Tak na poważnie drogi człowieku, to trzeba zacząć się śmiać!
Śmiać z życiem, śmiać z ludźmi, śmiać ze zwierzętami.
Dobry śmiech nie jest zły. „Zły” był człowiek, który uciszał, tłamsił radość, nie dając rozwijać się tej ekspresji.
Dokąd się śpieszysz, tak na poważnie trzymając głowę, uniesioną brodą do góry?
Taka poza, jest sztucznym dodawaniem sobie animuszu. Nie animuszu ci
trzeba, trzeba ci śmiechu, radości, żartobliwych powiedzonek i żarcików
od dzień dobry, poprzez południowy obiad, aż do kolacji.
Kiedy
uśmiech na twarzy, głowa układa się w najidealniejszej pozycji, dzięki
której, ludzie patrzą ci w oczy i z ciekawością w myślach zadają
pytanie:
- Co jest grane? Mamy wolne? Klasówka odwołana a może kartkówki nie ma?

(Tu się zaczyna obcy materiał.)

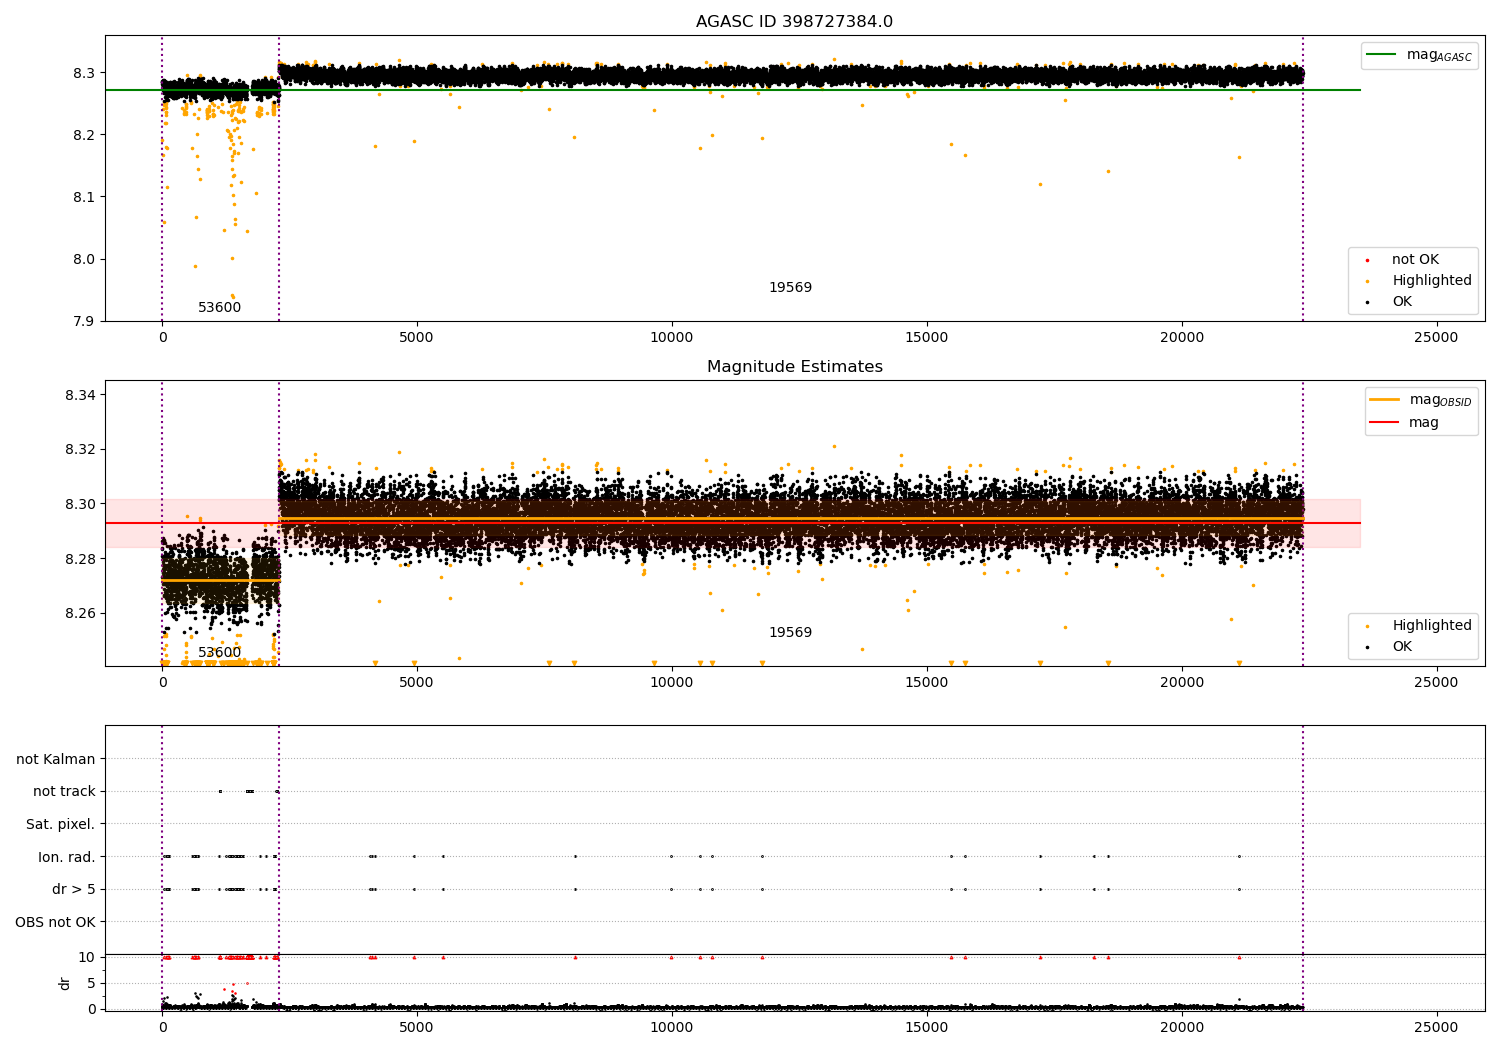Click the 25000 x-axis tick in bottom panel
The width and height of the screenshot is (1500, 1050).
pyautogui.click(x=1436, y=1027)
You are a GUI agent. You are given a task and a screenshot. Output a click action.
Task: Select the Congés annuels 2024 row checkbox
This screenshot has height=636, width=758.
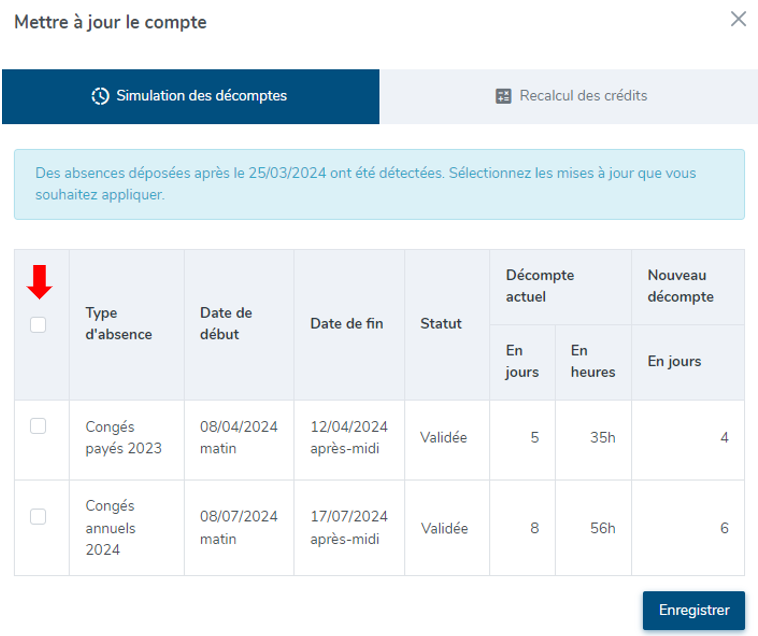[x=38, y=516]
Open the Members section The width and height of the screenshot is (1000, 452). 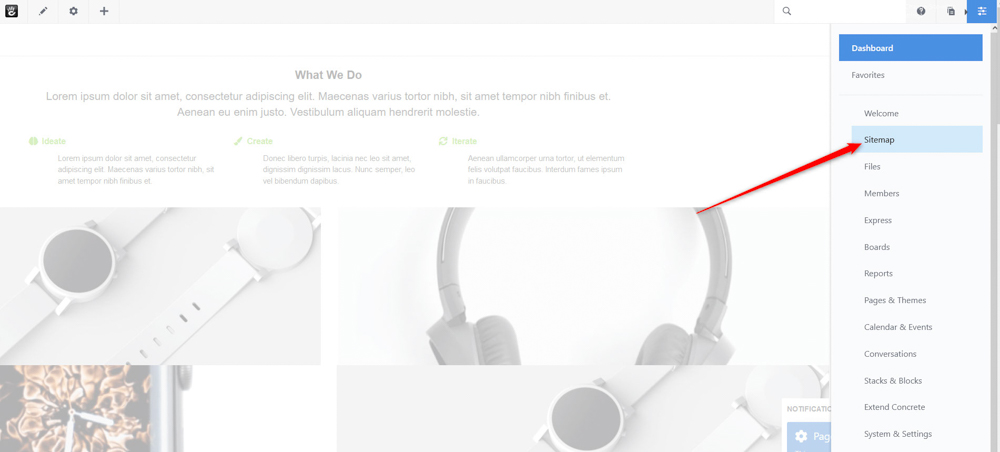coord(881,193)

Poprzez uśmiech, wpływa w relacje rozluźnienie i przepływa miła
energia, za którą wszyscy tęsknią od dziecka. Wpływa wolna twórcza
energia, która w sposób rozluźniony, tak jak pidżama bez gumki, daje
miłe uczucie nieskrępowania.
Każdy myśli, że im bardziej poważny, to
zyska większy szacunek u innych, a prawda jest taka, że zyskuje jedynie
strach przed sobą. Ludzie boją się powagi, boją się marsowej miny,
ponieważ ona kojarzy im się z karą za złe zachowanie.
Sami siebie
również utrzymujemy w strachu przed życiem. Tak więc od dziś śmiech,
rozluźnienie, uśmiechanie się do wszystkiego, co się da.
Kawały, żarciki, miłe niespodzianki, które wywołają miły uśmiech u obdarowanego.
A co by się stało, gdybyś przypięła sobie jednego dreda do głowy?
Co by się stało, gdybyś publicznie się przeciągnęła a bluzka odsłoniła
śmiejący się pępek, lub zrobiony piękny obrazek henną na brzuchu?
Co by się stało, gdyby, zrobić żniwa na swojej głowie, albo zasadzić na nich szczypiorek?
Co by się stało, gdyby robić rzeczy, które nie są poważne, ale w zamian zdrowe i twórcze?
Co by się stało?
Czyżby rozpadł się świat zbudowany na lęku?